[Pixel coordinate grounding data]
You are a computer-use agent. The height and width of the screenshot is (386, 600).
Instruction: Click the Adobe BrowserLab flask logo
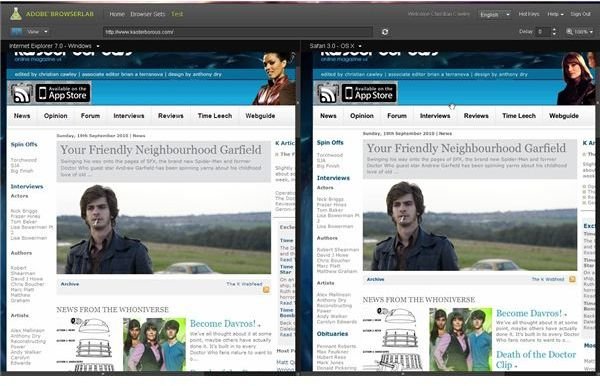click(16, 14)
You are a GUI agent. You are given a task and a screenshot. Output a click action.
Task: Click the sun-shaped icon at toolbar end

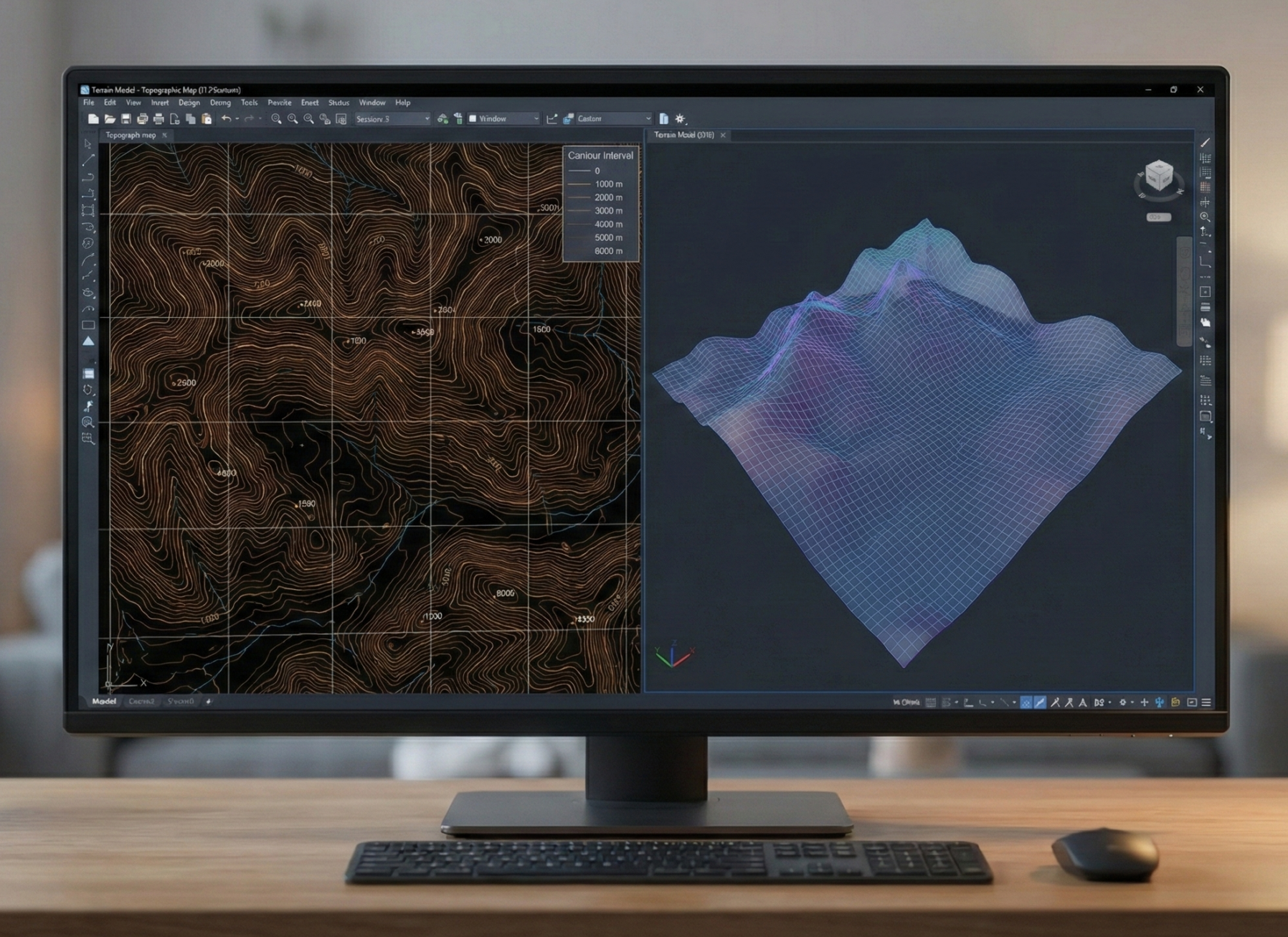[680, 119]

...

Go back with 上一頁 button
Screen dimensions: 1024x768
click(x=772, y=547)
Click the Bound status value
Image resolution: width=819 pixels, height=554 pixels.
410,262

[Your objective] Whenever a line above has the word "agent" in it, copy that line.

[Answer to this exercise]
You are a computer-use agent. The height and width of the screenshot is (386, 600).
You are a GUI agent. You are given a task and a screenshot. Output a click action.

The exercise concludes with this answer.